No law requires that such cruelty be visited upon these families, yet the president and members of his cabinet have claimed that Democrats in Congress are forcing them to take these actions.

I will not mince words here: the president and his administration are lying.

They are lying when they claim to be merely following the law. They are lying when they claim that Democrats are somehow obstructing efforts to stop these family separations. They are lying when they claim that these actions are necessary to keep our nation safe.

The damage done by the Japanese internment in the 1940s impacted my family for decades after. My grandparents struggled financially because they lost their businesses and property while in the camps. My father was badly burned while imprisoned as a child, and still bears scars on his body from this incident.

Yet, despite my family’s experiences during World War II, I grew up in a household that held our nation in high esteem.
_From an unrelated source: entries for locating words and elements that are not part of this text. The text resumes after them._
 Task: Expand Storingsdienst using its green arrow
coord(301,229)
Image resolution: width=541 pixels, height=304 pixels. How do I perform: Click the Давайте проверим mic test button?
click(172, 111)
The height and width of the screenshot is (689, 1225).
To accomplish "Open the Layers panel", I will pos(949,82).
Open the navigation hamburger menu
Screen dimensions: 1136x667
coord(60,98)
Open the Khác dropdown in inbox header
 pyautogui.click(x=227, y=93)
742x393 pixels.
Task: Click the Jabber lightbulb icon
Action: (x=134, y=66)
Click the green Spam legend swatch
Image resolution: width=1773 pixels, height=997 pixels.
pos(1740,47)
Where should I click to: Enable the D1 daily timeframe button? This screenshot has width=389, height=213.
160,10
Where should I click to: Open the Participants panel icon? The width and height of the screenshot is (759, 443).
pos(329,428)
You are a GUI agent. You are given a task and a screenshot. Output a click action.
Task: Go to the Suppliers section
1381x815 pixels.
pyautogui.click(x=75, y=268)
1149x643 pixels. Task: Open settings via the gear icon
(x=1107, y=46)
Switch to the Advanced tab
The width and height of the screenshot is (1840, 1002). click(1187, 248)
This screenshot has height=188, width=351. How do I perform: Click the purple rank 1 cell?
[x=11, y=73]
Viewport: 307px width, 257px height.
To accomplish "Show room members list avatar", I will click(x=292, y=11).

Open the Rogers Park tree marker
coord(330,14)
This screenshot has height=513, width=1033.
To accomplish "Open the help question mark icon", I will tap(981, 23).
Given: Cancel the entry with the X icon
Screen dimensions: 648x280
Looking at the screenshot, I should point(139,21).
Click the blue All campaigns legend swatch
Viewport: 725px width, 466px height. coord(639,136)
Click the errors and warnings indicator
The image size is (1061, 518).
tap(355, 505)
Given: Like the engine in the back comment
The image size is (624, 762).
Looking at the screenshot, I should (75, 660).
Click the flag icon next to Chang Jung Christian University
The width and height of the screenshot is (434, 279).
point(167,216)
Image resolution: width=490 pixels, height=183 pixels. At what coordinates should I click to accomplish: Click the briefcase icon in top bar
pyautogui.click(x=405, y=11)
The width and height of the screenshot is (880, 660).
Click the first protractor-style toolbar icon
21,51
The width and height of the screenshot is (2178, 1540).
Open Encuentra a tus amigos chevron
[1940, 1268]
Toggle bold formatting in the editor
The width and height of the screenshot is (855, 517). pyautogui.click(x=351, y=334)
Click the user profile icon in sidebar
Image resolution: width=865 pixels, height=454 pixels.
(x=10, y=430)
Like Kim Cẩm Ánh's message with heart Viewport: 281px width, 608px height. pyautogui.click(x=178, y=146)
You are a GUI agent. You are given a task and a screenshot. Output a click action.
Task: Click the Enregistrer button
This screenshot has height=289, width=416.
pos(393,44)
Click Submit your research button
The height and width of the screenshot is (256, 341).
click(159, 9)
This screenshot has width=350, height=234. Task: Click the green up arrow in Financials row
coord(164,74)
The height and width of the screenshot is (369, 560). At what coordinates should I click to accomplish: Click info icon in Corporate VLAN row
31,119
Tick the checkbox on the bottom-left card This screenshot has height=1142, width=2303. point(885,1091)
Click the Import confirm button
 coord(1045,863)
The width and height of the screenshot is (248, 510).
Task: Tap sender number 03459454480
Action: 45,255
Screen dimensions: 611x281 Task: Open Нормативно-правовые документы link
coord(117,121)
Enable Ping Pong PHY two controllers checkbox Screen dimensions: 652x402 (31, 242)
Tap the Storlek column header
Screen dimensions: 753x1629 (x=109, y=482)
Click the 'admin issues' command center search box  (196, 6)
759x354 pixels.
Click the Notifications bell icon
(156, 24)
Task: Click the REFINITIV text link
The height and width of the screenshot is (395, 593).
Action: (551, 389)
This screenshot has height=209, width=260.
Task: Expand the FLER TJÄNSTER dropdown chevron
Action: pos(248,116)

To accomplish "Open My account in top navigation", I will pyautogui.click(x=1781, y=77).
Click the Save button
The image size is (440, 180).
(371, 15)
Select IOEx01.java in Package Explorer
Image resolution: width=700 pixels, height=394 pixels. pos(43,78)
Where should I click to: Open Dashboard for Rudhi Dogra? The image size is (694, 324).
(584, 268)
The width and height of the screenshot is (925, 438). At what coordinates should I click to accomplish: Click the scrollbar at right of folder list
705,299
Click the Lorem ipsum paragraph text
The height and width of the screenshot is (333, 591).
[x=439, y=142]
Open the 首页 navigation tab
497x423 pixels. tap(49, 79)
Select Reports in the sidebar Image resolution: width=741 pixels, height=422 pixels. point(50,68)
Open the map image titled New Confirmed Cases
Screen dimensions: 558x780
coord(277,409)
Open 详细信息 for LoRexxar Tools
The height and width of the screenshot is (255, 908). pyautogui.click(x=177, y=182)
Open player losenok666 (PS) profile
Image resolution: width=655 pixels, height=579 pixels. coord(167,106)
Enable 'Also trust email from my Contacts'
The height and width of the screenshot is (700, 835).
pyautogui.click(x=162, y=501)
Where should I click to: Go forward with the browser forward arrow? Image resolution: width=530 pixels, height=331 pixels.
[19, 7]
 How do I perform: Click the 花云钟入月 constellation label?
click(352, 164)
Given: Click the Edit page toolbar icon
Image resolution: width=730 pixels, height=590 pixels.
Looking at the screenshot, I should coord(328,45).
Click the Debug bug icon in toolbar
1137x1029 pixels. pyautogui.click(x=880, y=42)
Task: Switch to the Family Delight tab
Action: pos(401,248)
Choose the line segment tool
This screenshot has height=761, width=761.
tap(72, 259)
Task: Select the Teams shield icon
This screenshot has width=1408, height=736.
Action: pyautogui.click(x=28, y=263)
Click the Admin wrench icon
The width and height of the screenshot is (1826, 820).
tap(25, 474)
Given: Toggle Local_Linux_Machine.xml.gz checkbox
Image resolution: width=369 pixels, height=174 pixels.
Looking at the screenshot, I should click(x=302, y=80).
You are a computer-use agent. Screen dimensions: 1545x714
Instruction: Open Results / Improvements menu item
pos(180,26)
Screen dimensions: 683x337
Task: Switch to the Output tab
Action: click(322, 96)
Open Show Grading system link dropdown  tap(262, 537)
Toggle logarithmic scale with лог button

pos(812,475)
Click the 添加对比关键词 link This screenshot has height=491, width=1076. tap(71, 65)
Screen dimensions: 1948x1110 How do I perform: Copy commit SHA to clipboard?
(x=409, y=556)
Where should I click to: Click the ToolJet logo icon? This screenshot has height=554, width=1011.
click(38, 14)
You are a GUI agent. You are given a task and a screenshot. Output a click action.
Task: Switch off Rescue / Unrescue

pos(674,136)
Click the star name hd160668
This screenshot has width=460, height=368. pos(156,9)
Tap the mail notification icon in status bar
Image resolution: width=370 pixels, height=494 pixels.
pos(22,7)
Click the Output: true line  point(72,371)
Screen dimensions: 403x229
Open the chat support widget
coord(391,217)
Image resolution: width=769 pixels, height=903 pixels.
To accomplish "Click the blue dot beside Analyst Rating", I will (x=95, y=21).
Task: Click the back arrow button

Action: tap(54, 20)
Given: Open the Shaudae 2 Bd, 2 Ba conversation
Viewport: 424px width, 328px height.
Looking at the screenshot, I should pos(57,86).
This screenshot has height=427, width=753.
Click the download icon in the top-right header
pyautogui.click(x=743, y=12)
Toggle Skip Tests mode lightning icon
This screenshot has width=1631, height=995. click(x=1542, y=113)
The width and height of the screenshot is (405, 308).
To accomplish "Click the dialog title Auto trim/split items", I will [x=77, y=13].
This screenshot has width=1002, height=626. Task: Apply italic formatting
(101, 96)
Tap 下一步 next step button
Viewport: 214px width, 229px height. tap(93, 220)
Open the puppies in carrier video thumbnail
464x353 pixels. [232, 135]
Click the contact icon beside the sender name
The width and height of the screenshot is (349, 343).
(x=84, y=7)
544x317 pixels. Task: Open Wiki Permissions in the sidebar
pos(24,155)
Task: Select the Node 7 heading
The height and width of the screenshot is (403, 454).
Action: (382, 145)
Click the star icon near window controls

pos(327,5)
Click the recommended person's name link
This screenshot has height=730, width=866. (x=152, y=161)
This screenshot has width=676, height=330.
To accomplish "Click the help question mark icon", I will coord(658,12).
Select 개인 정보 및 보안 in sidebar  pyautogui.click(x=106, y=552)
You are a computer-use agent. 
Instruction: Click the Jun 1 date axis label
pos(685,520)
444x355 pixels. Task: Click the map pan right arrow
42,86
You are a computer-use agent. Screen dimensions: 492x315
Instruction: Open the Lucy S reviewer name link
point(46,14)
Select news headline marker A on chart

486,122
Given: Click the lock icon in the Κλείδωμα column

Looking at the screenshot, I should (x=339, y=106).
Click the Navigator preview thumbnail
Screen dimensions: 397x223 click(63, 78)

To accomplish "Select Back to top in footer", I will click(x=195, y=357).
I had great uncles who actually fought against the Nazis, risking their lives to secure for the people of Europe the very same freedoms that were being denied to their own family members in the United States. After the war, my grandparents did their best to rebuild.

The press and public must continue to hold the Trump administration accountable for its brazen lies about this crisis.

Because of their faith and hard work, I have the honor of serving in Congress today, where I fight for the values that have long defined the United States: tolerance, inclusion, respect for the rule of law and a willingness to learn from history.

These values are absent in the Trump administration’s recent actions on the border. They are absent in his administration’s shifting and dishonest explanations for its policies. They are absent in the inaction from the Republican leadership in Congress in the face of this crisis.

I am one of more than 190 Democratic co-sponsors of the Keep Families Together Act, which would end the forced separations at our border. Republicans in the House and Senate should join us in this effort to protect children.

Migrant children are led by staff in single file between tents at a detention facility next to the Mexican border in Tornillo, Texas, on Monday.Mike Blake / Reuters

Further, the press and public must continue to hold the Trump administration accountable for its brazen lies about this crisis. In particular, Homeland Security Secretary Kirstjen Nielsen must be called out for her crass dishonesty in the face of reasonable questions. Her performance at a press conference on Monday was shocking, and she can no longer be considered a trustworthy actor on essential matters related to her position. She should resign.

It took 40 years for our nation to finally live up to the horrors we inflicted on innocent Japanese-Americans through internment, and the wounds of those policies linger until today. We shouldn’t wait another 40 years to address the horrors happening on our border today.

Rep. Mark Takano represents parts of Riverside County, CA, in the United States House of Representatives. He is the vice ranking member of the Committee on Veterans’ Affairs, and a former public school teacher.